The participants in the Fund’s panel entitled “Energy Efficiency Incentives Possibilities” discussed the projects that could be implemented using various financial instruments, EU programmes, and national co-financing schemes.
Maja Rajčić, the head of the Independent Service – Intermediate Body, pointed out that from the time of its establishment to date, the Fund had co-financed more than 35 thousand projects, thus encouraging investments worth 15 billion kunas and committing on its part HRK 5.2 billion. “The Fund represents a significant cogwheel in a large clockwork through its role of Intermediate Body level 2, and it participates in the system of management and control of the use of resources from EU funds for 16 specific objectives defined in the Operational Programme Competitiveness and Cohesion 2014 – 2020. Intermediate Body level 2 has implemented more than 1 500 projects in the fields of energy efficiency and renewable energy sources, environmental protection, climate change, and risk management,” said Mrs. Rajčić.
Another source of finance that will soon become available to the Croatian citizens and organisations was also discussed in the panel: the funding that Norway, Island and Liechtenstein will invest through the European Economic Area (EEA) Financial Mechanism. This method of financing was clarified by H.E. Astrid Versto, Ambassador of the Kingdom of Norway to Croatia. “With the aim of reducing social and economic discrepancies within Europe, our countries, along with 15 EU Member States, allocated grant funding totalling 2.8bn euros,” said H.E. Versto, adding that Croatia had been allocated €103.4m. “The Fund has the role of the programme operator for the programme Energy and Climate, through which the total of 20 million euros will be allocated to the projects promoting energy efficiency and use of RES, with 17 million euros provided from the EEA Financial Mechanism, and 3 million by Croatia. We are looking forward to cooperation with the Fund, and we are convinced that the future programmes will be successful,” concluded Ambassador Versto.
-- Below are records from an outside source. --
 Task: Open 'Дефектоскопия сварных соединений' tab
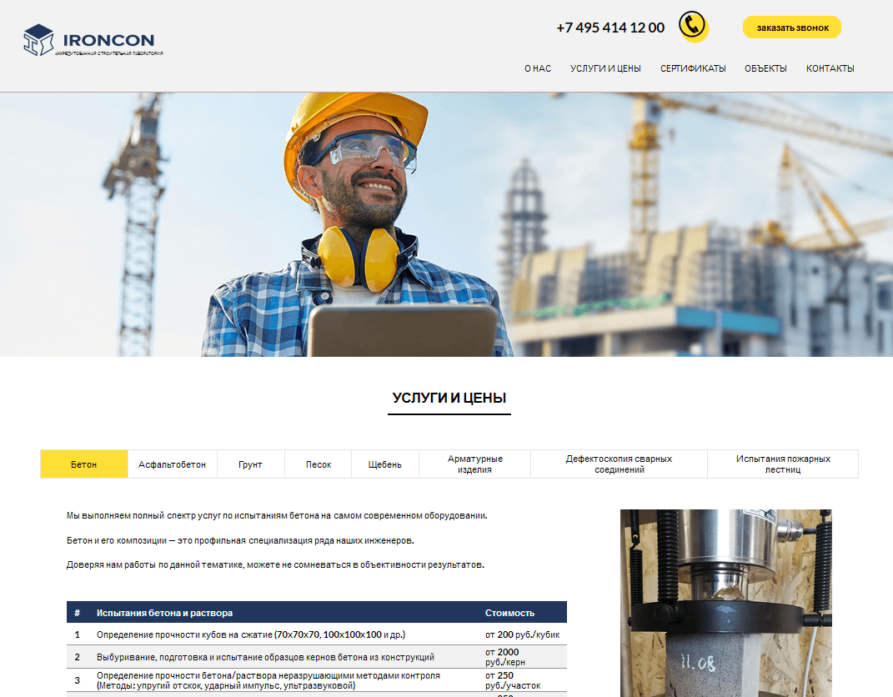tap(619, 464)
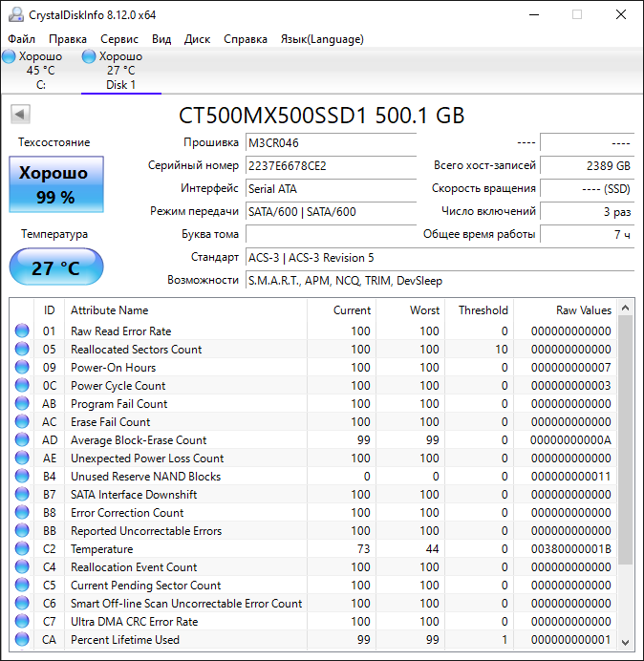Screen dimensions: 644x661
Task: Open the Язык(Language) menu
Action: (321, 39)
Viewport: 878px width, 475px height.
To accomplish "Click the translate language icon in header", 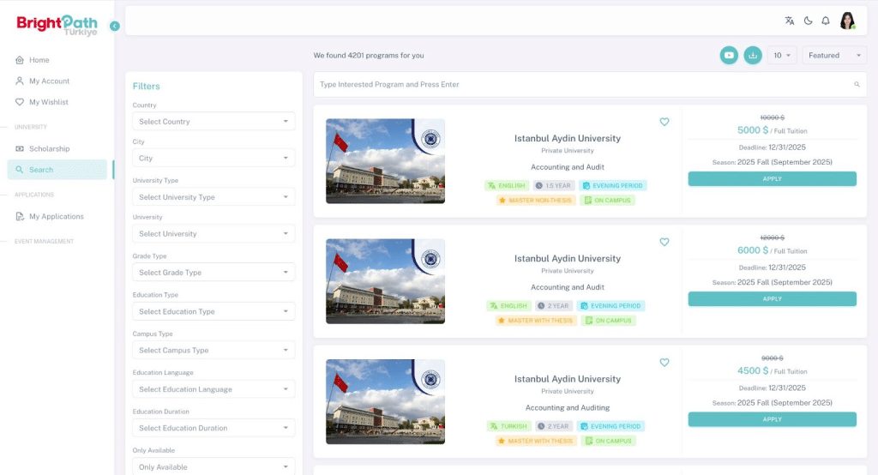I will tap(790, 21).
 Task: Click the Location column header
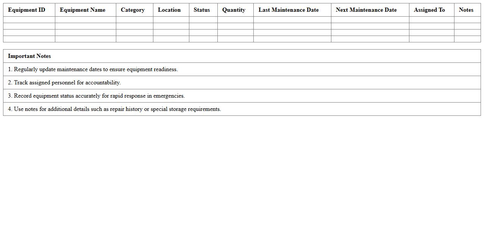(x=169, y=10)
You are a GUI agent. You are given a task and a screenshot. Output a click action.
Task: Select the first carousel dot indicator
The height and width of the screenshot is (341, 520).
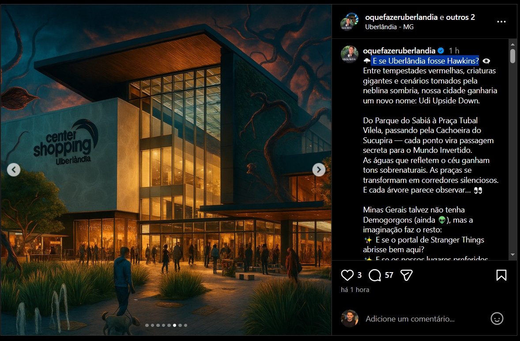tap(147, 325)
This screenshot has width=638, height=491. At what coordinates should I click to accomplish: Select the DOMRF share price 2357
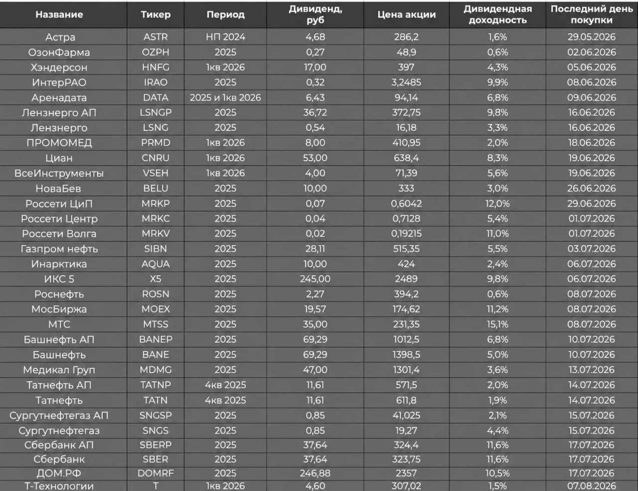click(406, 473)
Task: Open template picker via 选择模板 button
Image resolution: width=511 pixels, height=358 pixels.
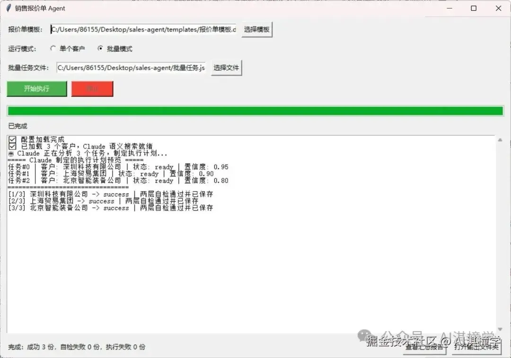Action: tap(256, 29)
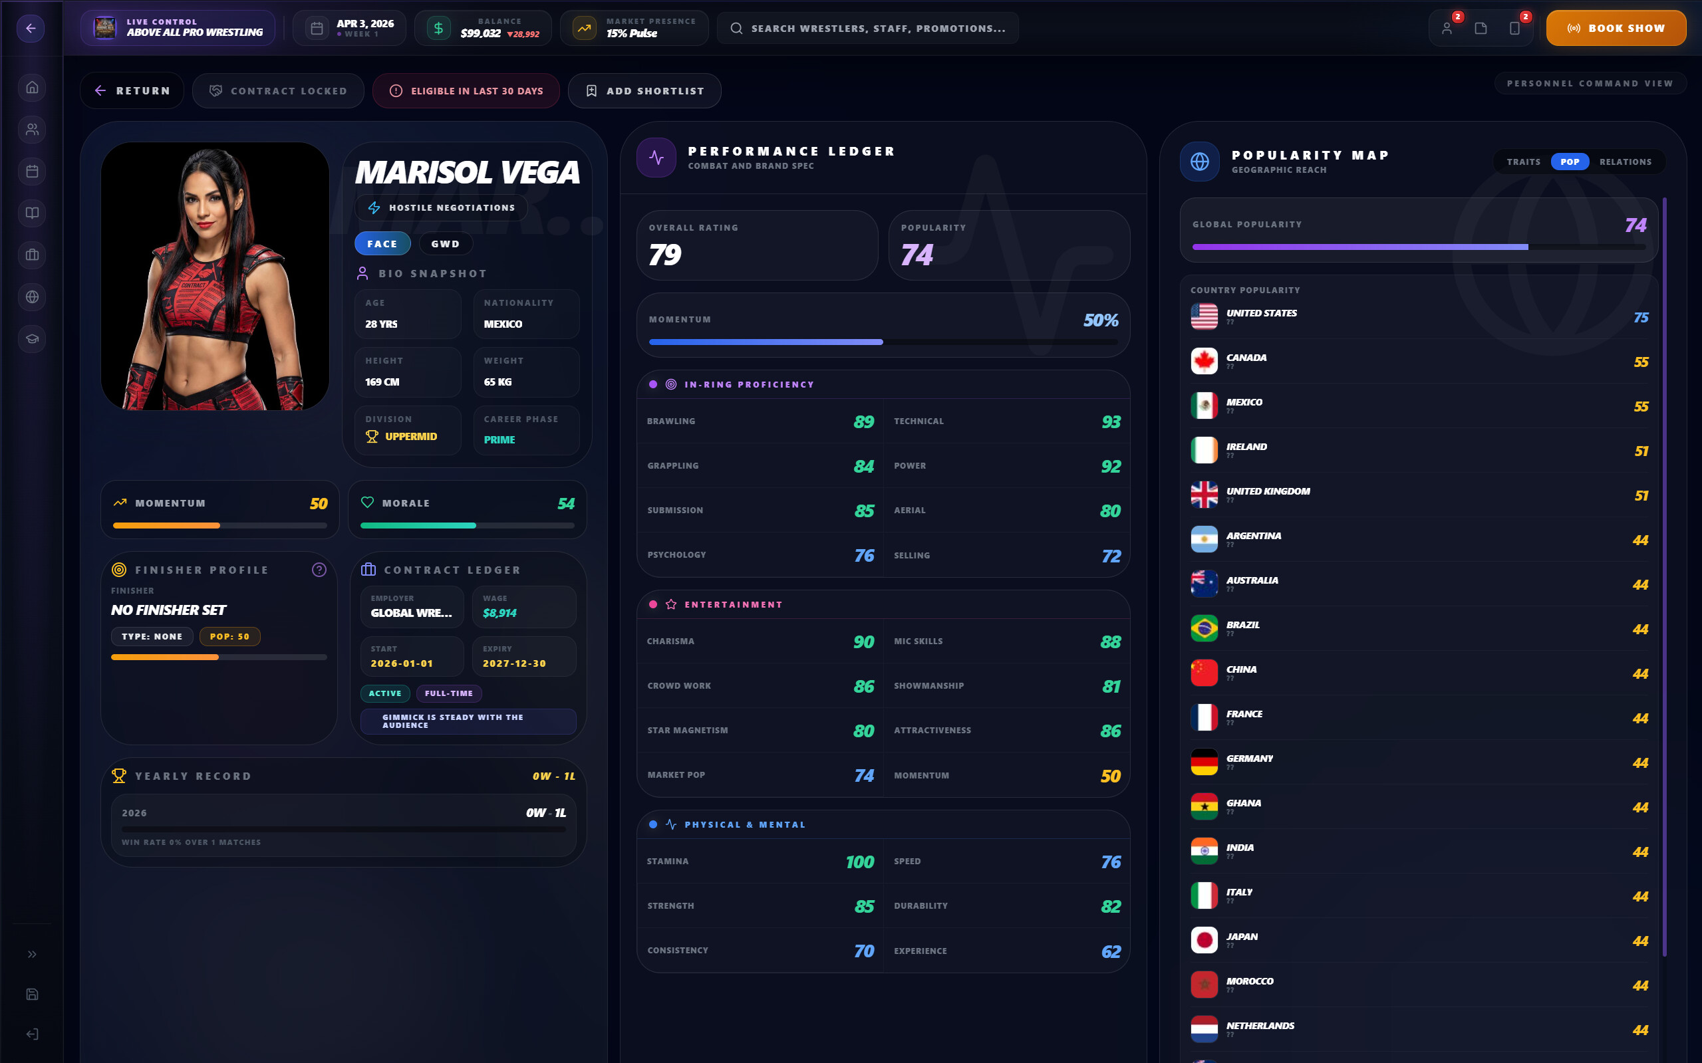
Task: Select the Pop tab in Popularity Map
Action: tap(1570, 162)
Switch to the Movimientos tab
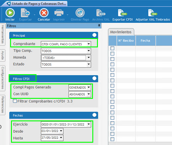 (121, 32)
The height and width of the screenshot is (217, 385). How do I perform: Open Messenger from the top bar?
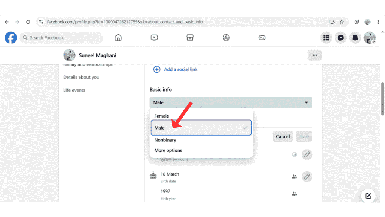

Marko Markić, the head of the Sector for EU Funds, talked about the steps that the Ministry of Environment and Energy has taken to promote energy efficiency and increase the share of renewable energy sources in companies. “We launched two calls aimed at stimulating energy efficiency and the use of RES: one for the manufacturing companies, and one for the companies in the services sector. Speaking in terms of finances, both calls resulted in 164 companies being granted almost 480 million kunas, while the overall investment is worth roughly 925 million kunas,” said Mr. Markić, adding that judging by the proposal drafted by the European Commission, energy efficiency and RES projects are considered to be revenue-generating projects, meaning they generate a return on investment through savings. It is expected that these projects will be promoted though financial instruments, not through grants, or if so, to a much lesser extent.
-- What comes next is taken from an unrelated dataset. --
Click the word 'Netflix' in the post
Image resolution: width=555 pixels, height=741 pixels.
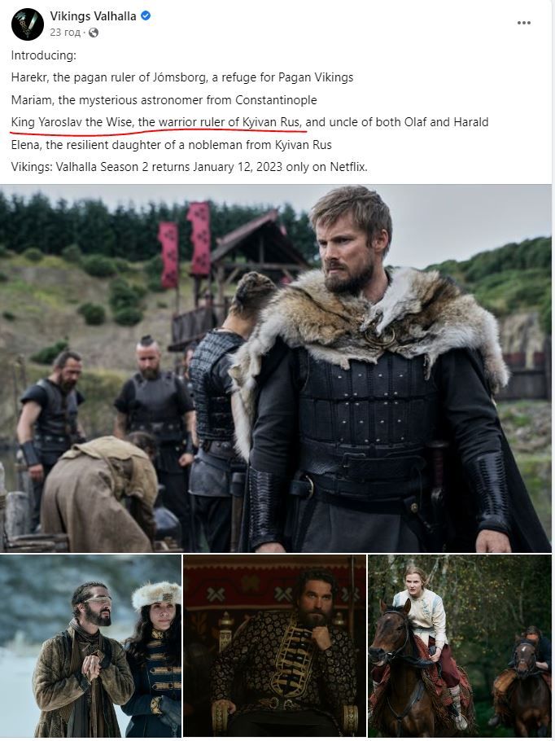pos(347,167)
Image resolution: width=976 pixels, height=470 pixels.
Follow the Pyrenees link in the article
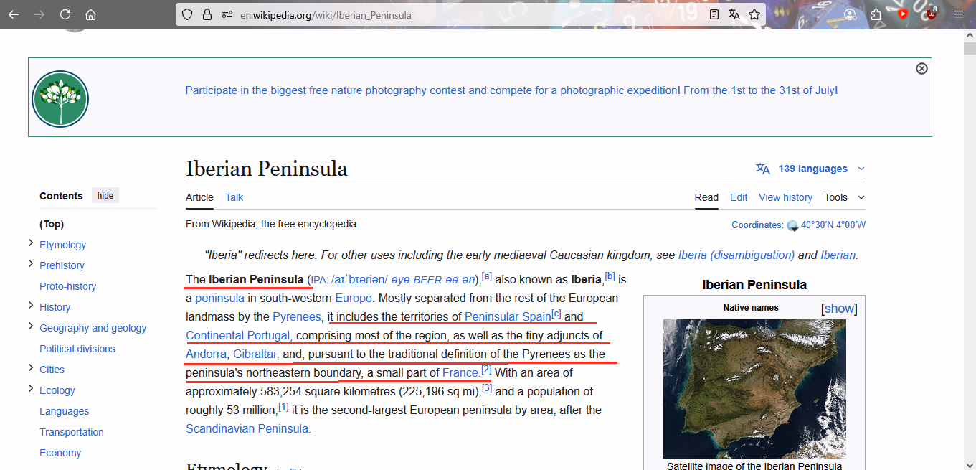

Since last year, the Croatian Bank for Reconstruction and Development has been active in the process of management of the, so-called, energy efficiency financial instruments. “ESIF Loans for Energy Efficiency is a financial instrument for which the funds are provided from the European Structural and Investment Funds through the Operational Programme Competitiveness and Cohesion 2014 – 2020, Specific objective 4c1 – Reduction of energy consumption of the public sector buildings. The aim of this financial instrument is to finance investments in energy efficiency and stimulate the use of renewable energy sources in the public sector buildings, for the purpose of achieving energy savings. This will support the measures that will bring about at least a 50% reduction in the annual consumption of energy required for heating/cooling,” explained Marina Marasović, the manager of the EU Funds and Financial Instruments department at HBOR.
Banks can have the leading role in EU’s ambitious climate and energy targets, if loans through credit financing are recognised as the solution, and if this results in better energy efficiency. Support for energy efficiency projects and use of renewable sources was explained by Ana Dašić, an expert in the field of withdrawing EU funds from Hrvatska poštanska banka (HPB). “HPB is participating in the implementation of the foregoing investments primarily through financial monitoring of investments in the public and the private sector. Precisely in order to provide the capacities for these purposes, special sources of financing have been agreed so that the investors, as well as suppliers and contractors, could have access to as simple as possible and affordable financing that will also enable uninterrupted works, all with the aim of having the final result of the investment completed as soon as possible,” said Mrs. Dašić pointing out that the bank was able to support with own finances the investments which, for example, do not comply with the criteria for aid, and in this way they give potential projects the opportunity to be implemented based on the structured equity investment and on competitive terms and conditions.
The Energy Democracy Summit/SED 2019, which ended on Friday in Pula, is the most comprehensive energy-related event in Croatia and it brought together a wide range of stakeholders from all segments in the field of energy. “We should not be concentrated solely on our respective subdivision. The State’s task is to manage this process, while the tax policy has to be harmonised with the pricing policy. The end users, meaning energy buyers, should not be the ones to bear the brunt in any way,” said the chairman of the SED 2019, Goran Granić, who is also the director of the Energy Institute Hrvoje Požar.
With more than 300 participants in the conference, the answers to the questions during the 3-day event were offered and received in the total of 21 panels by roughly 150 leading people from this sector from 13 countries across the world.
The event was organised under the auspices of the Ministry of Environment and Energy, Energy Institute Hrvoje Požar, the Croatian Energy Association, and the Croatian Chamber of Economy. Partenrs on the project include the Environmental Protection and Energy Efficiency Fund, HEP, INA, PPD/ENNA and other leading energy sector stakeholders in Croatia: Croatian Energy Market Operator, Končar, Plinacro, Siemens, Croatian Power Exchange (Cropex), Croatian Hydrocarbon Agency, Renault/Nissan, Vermillion, Pliva and the Tourism Office Pula. The technical organiser of the SED2019 conference is the agency ATI from Pula.